Personal information
- Full name: William Bevin Keith Hough
- Born: 21 April 1929 Auckland, New Zealand
- Died: 25 November 2019 (aged 90) Tauranga, New Zealand
- Height: 1.68 m (5 ft 6 in)
- Rugby league career

Playing information
- Position: Wing
Club
| Years | Team | Pld | T | G | FG | P |
|  | Richmond |  |  |  |  |  |
|  | Papakura |  |  |  |  |  |
|  | Total | 0 | 0 | 0 | 0 | 0 |
Representative
| Years | Team | Pld | T | G | FG | P |
|  | Auckland |  |  |  |  |  |
| 1950–53 | New Zealand | 12 |  |  |  |  |
- Source:

Achievements and titles
- National finals: Long jump champion (1949, 1950, 1951) Triple jump champion (1949)

Medal record
Men's athletics
Representing New Zealand
British Empire Games
| Silver medal – second place | 1950 Auckland | Long jump |

= Bevin Hough =

New Zealand sportsman (1929–2019)

William Bevin Keith Hough (21 April 1929 – 25 November 2019) was a New Zealand sportsman who represented New Zealand in rugby league and the long jump.

==Early life and family==
Hough was born on 21 April 1929 in the Auckland suburb of Ponsonby, the son of William Hough of Wiri.

==Athletics career==
Representing Auckland, Hough won the 1948 New Zealand under-19 long jump title, jumping 21 ft 2+7/8 in. He went on two win the national men's long jump championship in each of the following three years, with a best leap of 24 ft 4 in in 1949, breaking the New Zealand record held by Jack Metcalfe. In 1949, he also won the national triple jump title, with a distance of 45 ft 5 in.

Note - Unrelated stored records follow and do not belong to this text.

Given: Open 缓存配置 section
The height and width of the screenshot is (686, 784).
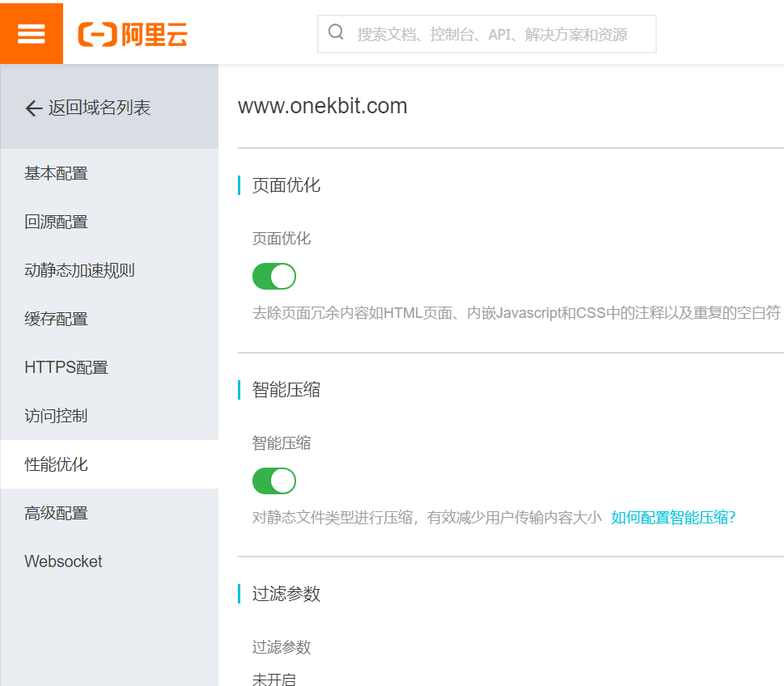Looking at the screenshot, I should pos(56,319).
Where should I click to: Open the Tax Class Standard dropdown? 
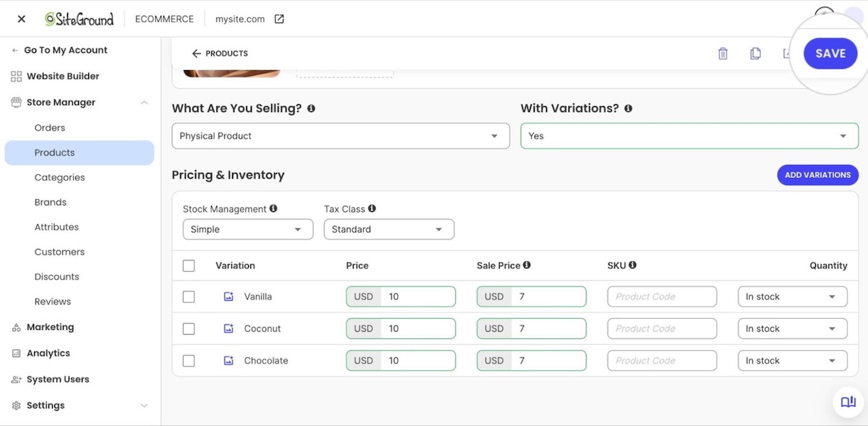pyautogui.click(x=389, y=229)
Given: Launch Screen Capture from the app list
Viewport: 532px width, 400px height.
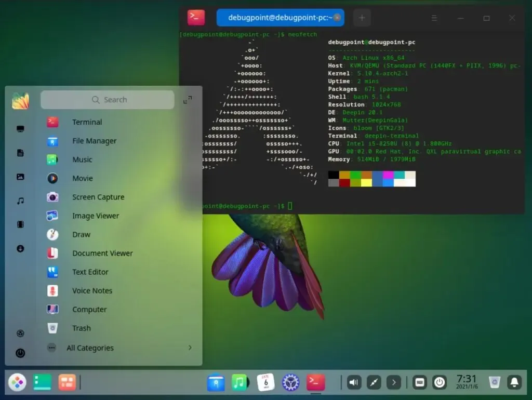Looking at the screenshot, I should 98,197.
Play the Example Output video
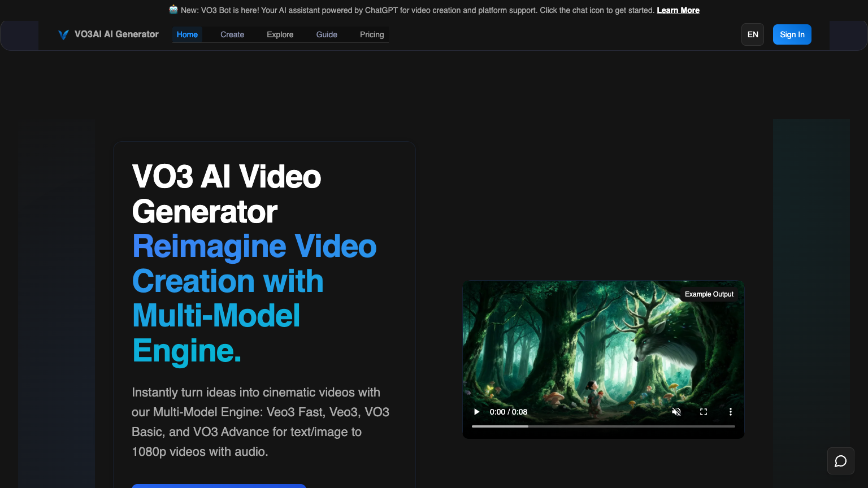The height and width of the screenshot is (488, 868). click(x=476, y=412)
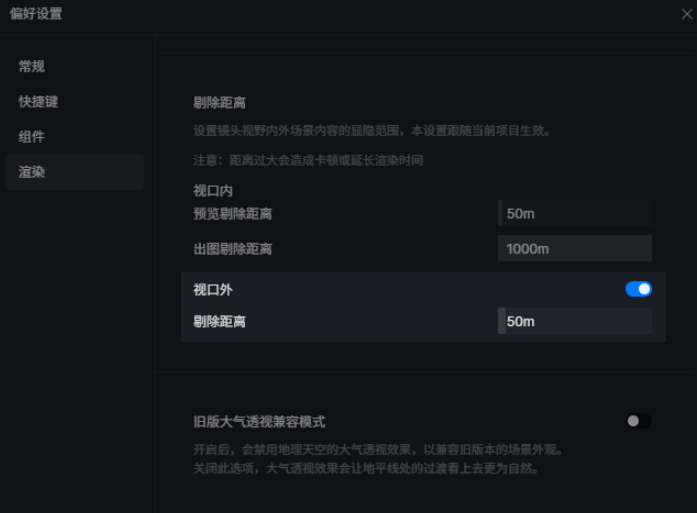This screenshot has height=513, width=697.
Task: Click the 视口外 label text
Action: click(213, 289)
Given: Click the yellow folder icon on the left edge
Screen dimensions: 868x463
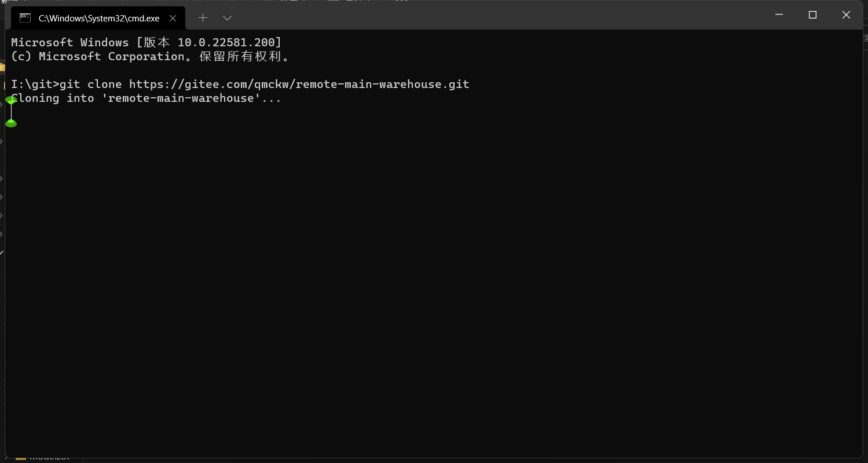Looking at the screenshot, I should (2, 67).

At the 1950 British Empire Games in Auckland Hough leapt 23 ft 7+3/8 in to win the silver medal in the men's long jump.

==Rugby league career==
Hough played rugby league for the Richmond and Papakura clubs. He represented both Auckland and New Zealand, being selected for the Kiwis from 1950 to 1953 and playing in 12 test matches. During the 1951 French rugby league tour of Australia and New Zealand, Hough was selected to play for both Auckland and New Zealand at winger.

==Death==
Hough died in Tauranga on 25 November 2019 at the age of 90.